* [MATERIAL FOR THIS EXERCISE]:
——————————

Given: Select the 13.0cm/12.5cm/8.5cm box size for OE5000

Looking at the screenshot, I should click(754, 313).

——————————

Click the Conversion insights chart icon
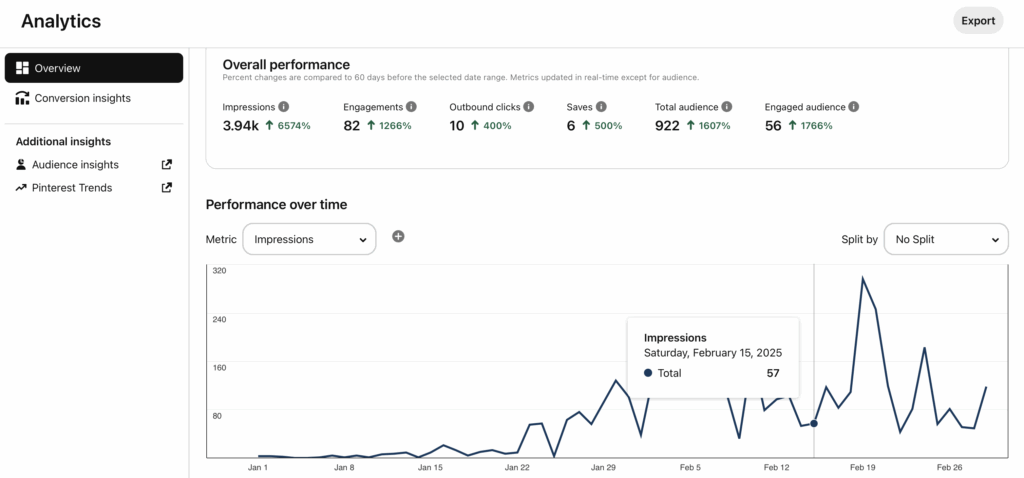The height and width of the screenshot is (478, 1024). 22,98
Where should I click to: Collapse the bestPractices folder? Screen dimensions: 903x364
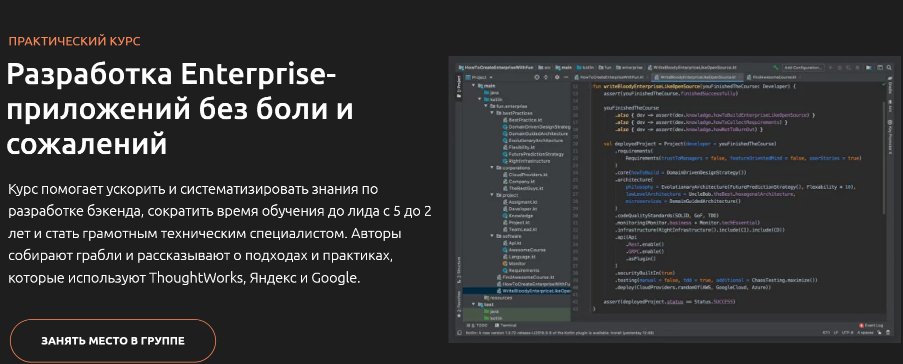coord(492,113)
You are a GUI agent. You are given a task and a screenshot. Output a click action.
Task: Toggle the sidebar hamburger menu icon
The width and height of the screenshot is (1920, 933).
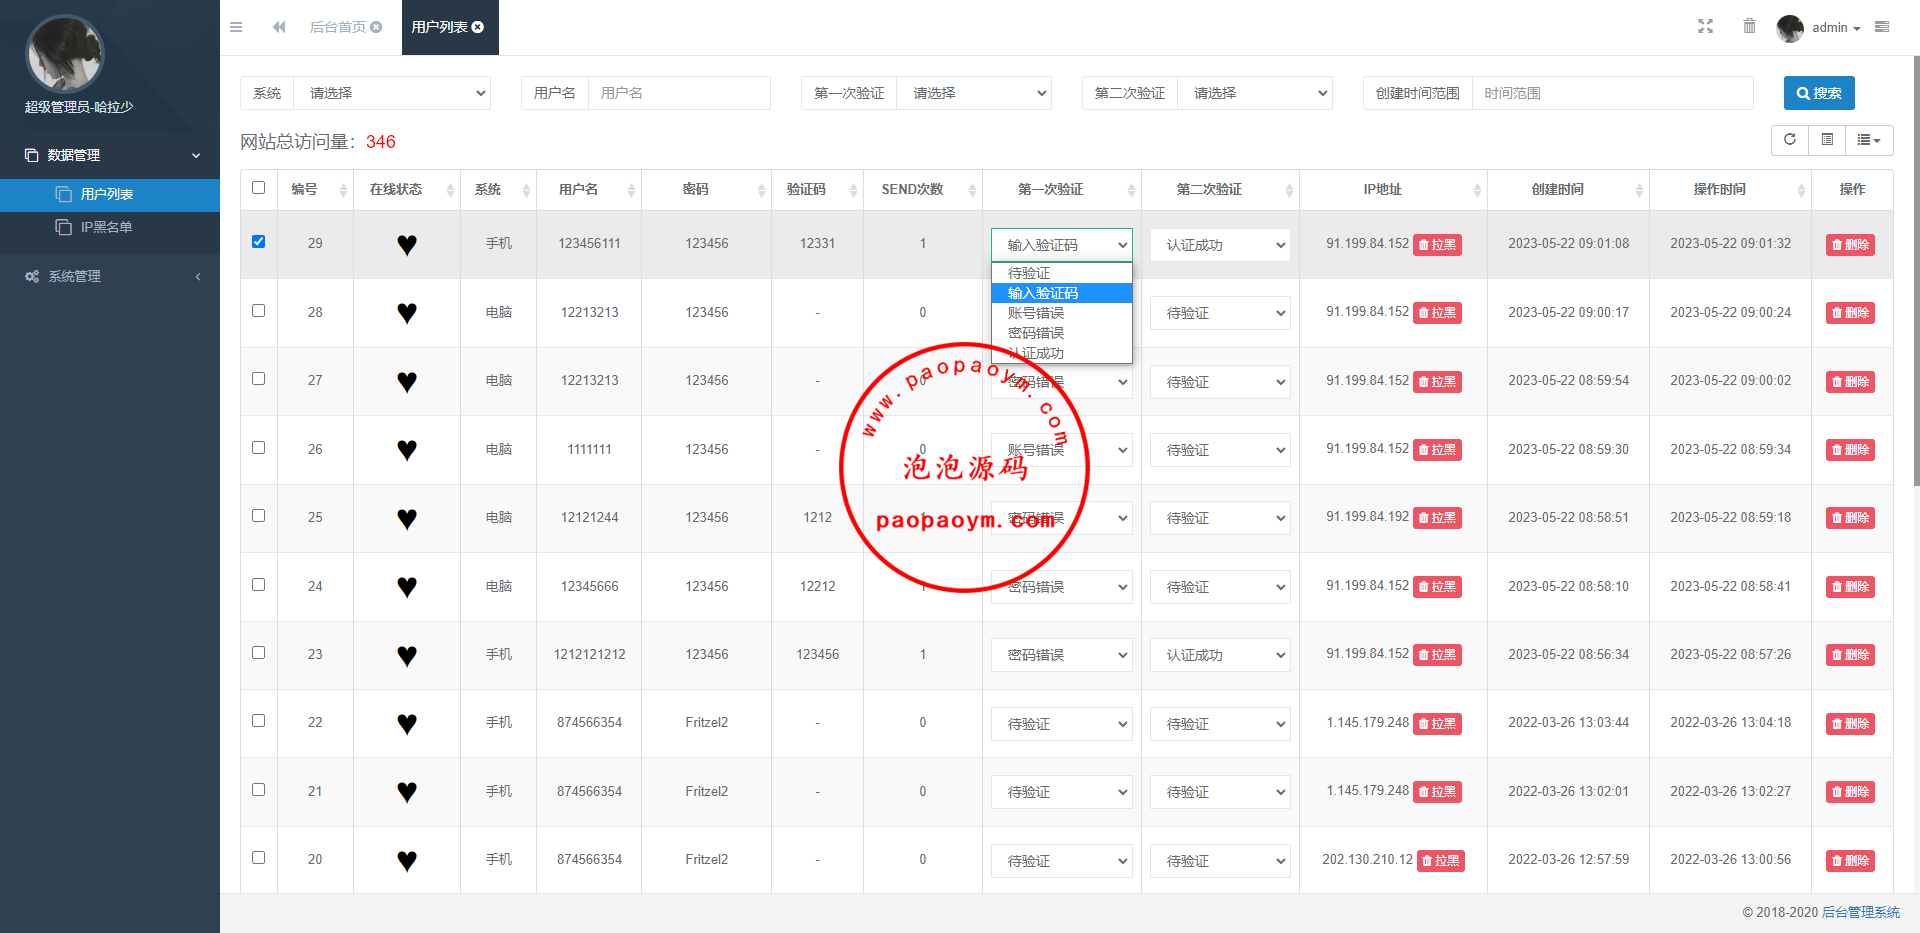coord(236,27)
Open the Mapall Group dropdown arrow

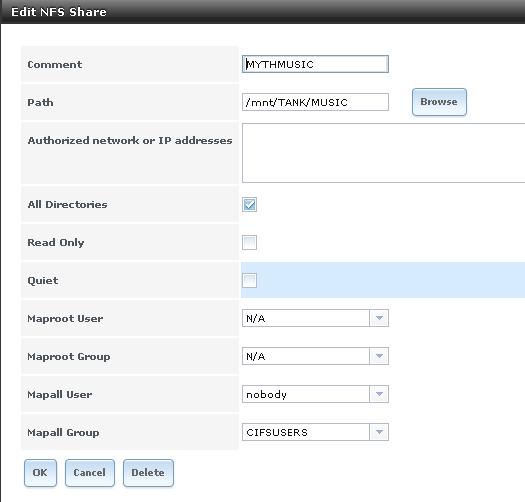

——————————

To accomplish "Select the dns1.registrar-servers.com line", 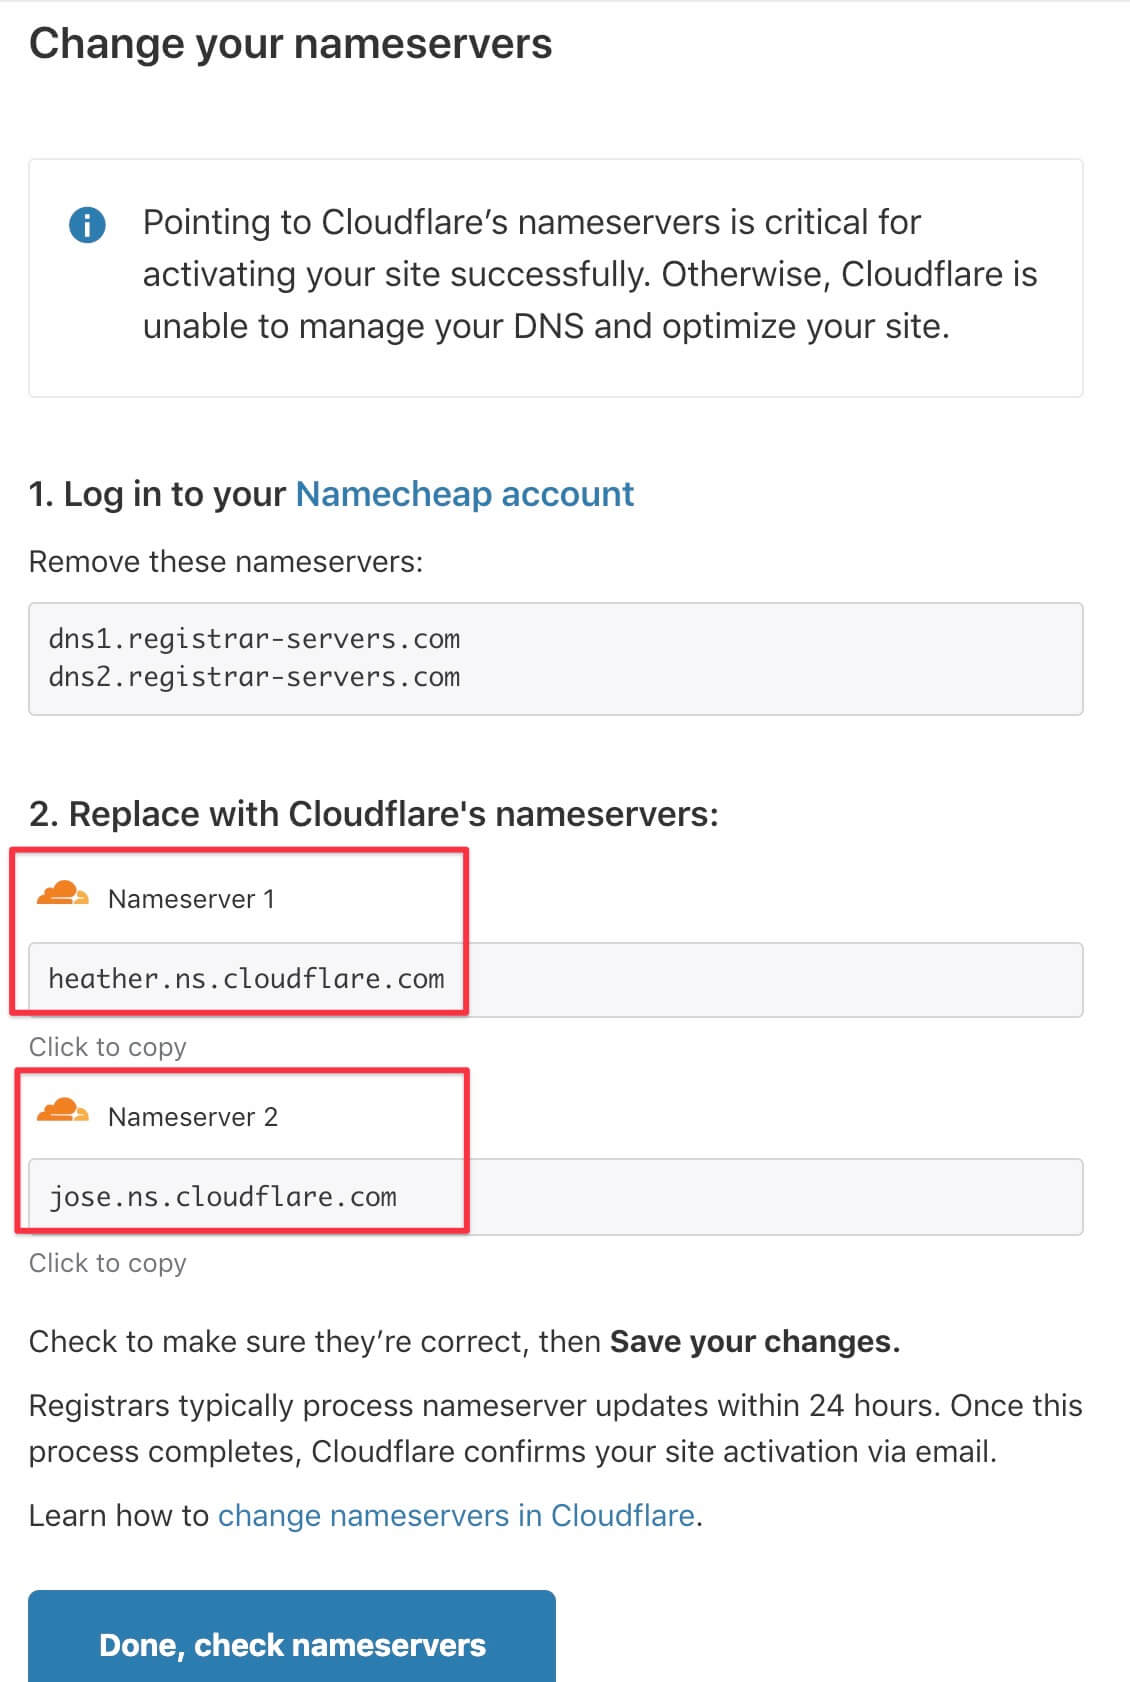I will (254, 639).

——————————

* [REQUIRED ACTION]:
Your reply should consist solely of the lines above from the line containing "Where should I" up to and including the line containing "Open the Mapall Group dropdown arrow", reproduced exactly, minus the pictures.

* [RESPONSE FOR THIS EXERCISE]:
Where should I click to: Collapse the bestPractices folder? Screen dimensions: 903x364
coord(492,113)
You are a GUI agent. You are given a task and a screenshot. Output a click action.
Task: Toggle the sidebar hamburger menu icon
The width and height of the screenshot is (1920, 933).
coord(236,27)
Open the Mapall Group dropdown arrow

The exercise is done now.